[WORK REQUIRED]
Would you output the lines from the one containing "Click the Trigger filters section heading" through the final line of the entries, exactly and with pictures omitted?

(Records from a data collection)

# # #

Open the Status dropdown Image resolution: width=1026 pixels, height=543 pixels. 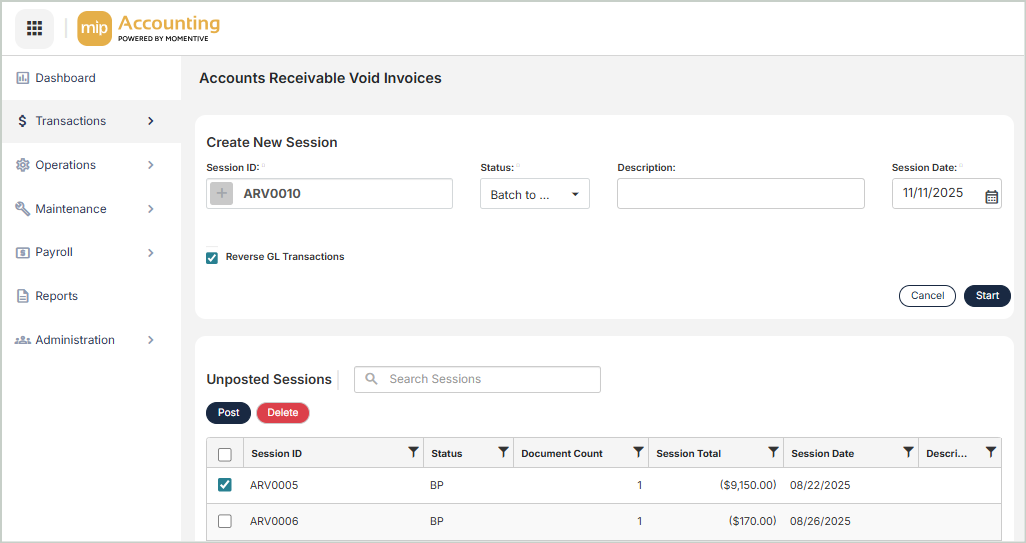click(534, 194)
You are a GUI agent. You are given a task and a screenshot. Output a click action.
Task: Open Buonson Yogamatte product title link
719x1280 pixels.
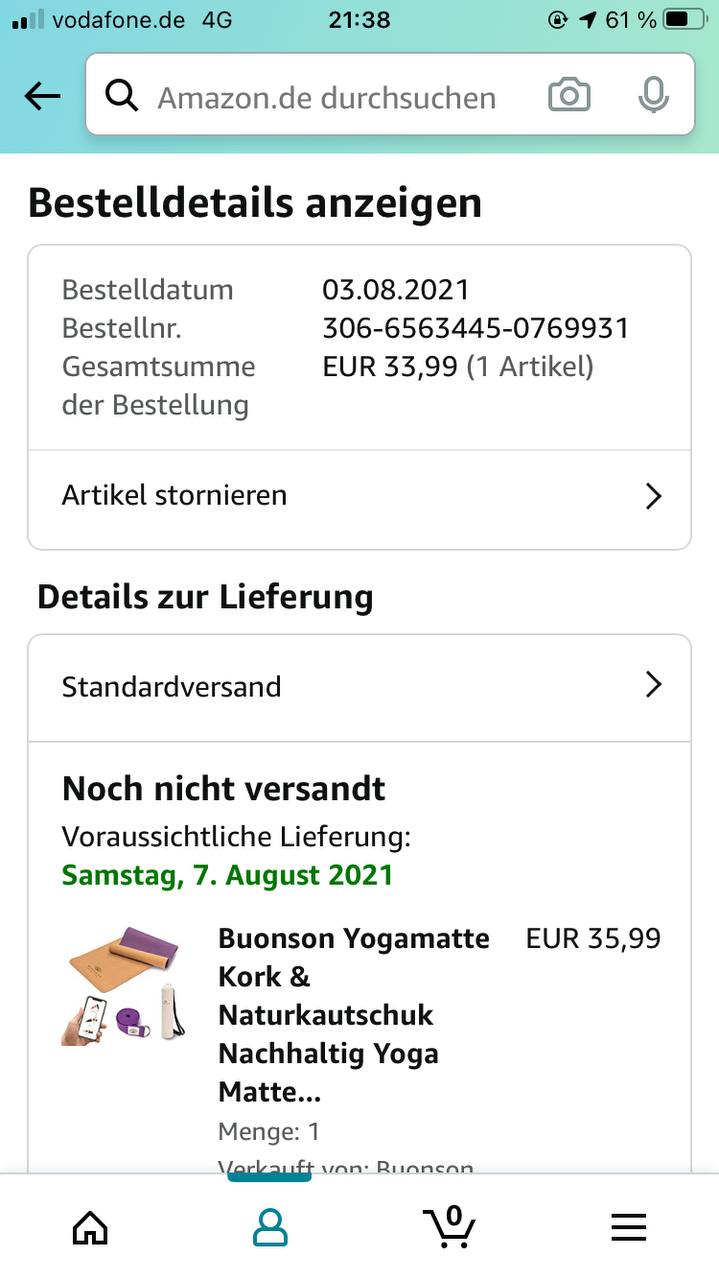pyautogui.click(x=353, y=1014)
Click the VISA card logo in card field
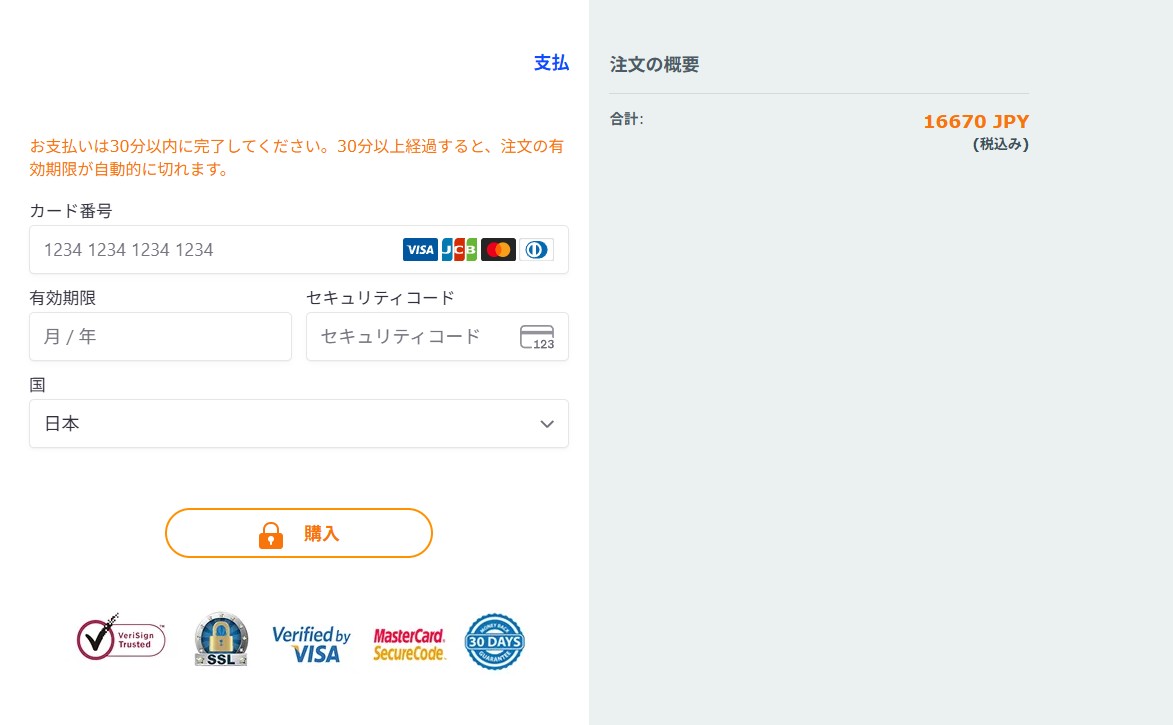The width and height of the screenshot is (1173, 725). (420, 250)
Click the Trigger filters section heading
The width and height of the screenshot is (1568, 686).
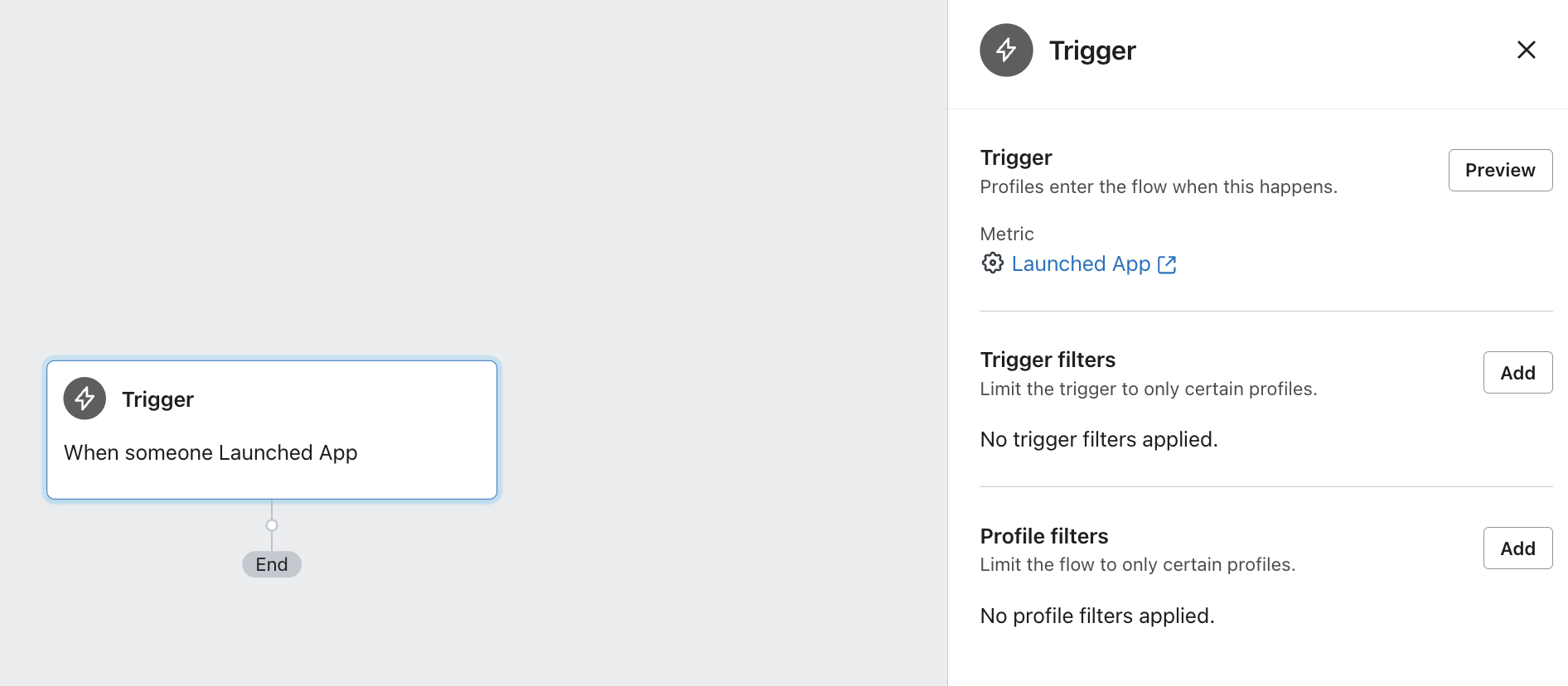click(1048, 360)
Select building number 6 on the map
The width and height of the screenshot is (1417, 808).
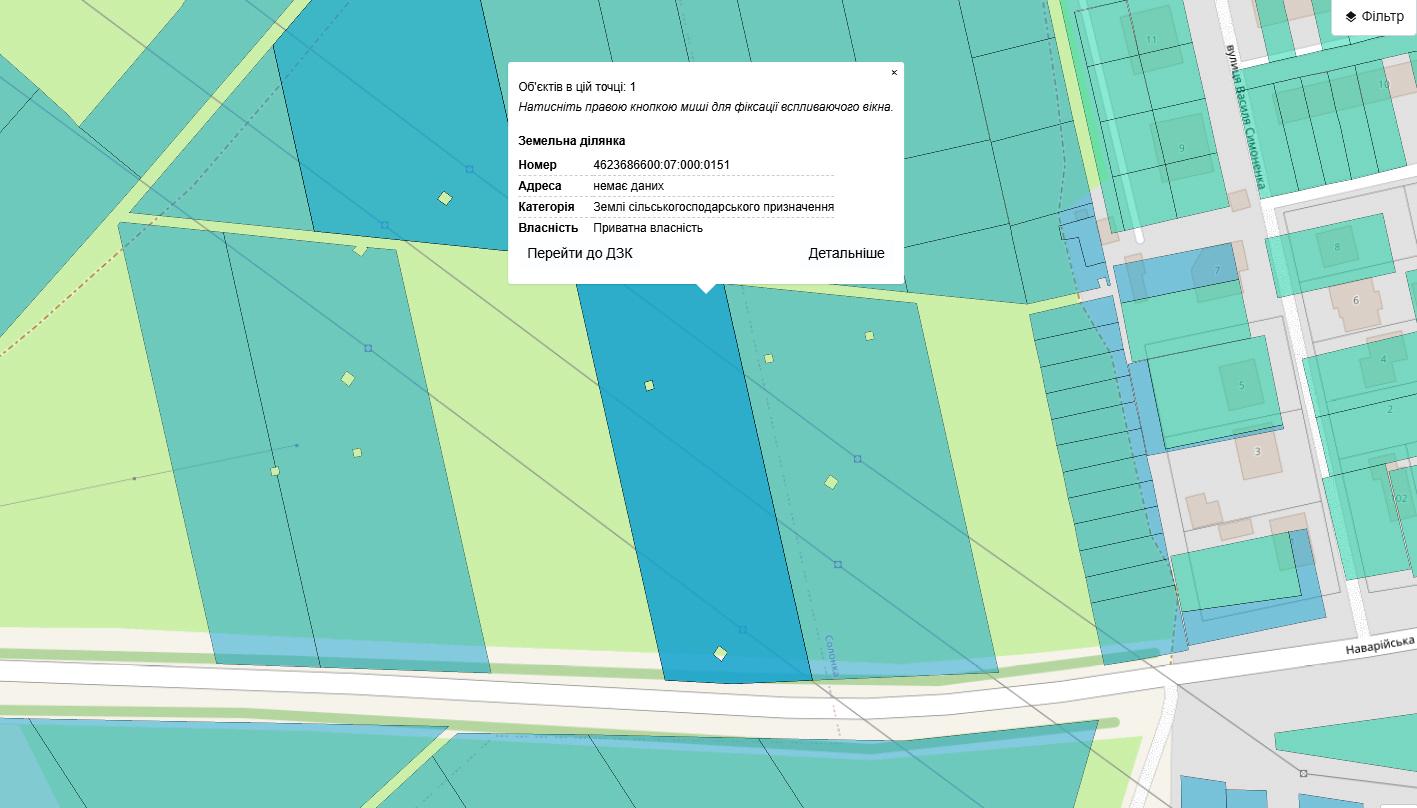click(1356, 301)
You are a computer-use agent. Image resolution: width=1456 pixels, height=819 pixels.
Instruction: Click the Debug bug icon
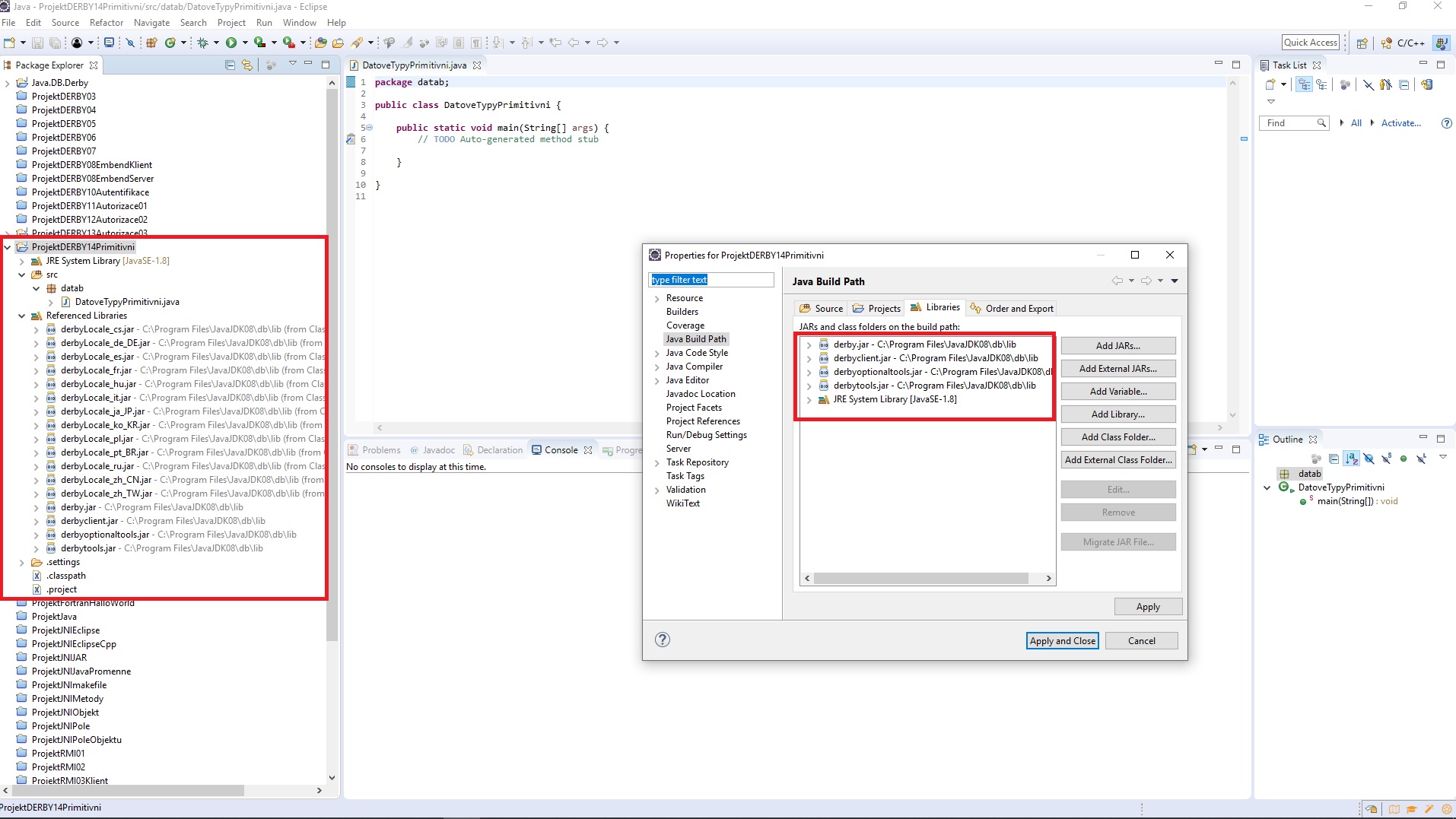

# # #

[ANSWER SPACE]
Click the Trigger filters section heading
The width and height of the screenshot is (1568, 686).
click(1048, 360)
Select building number 6 on the map
The width and height of the screenshot is (1417, 808).
click(1356, 301)
You are a computer-use agent. Image resolution: width=1456 pixels, height=819 pixels.
Instruction: Click the Debug bug icon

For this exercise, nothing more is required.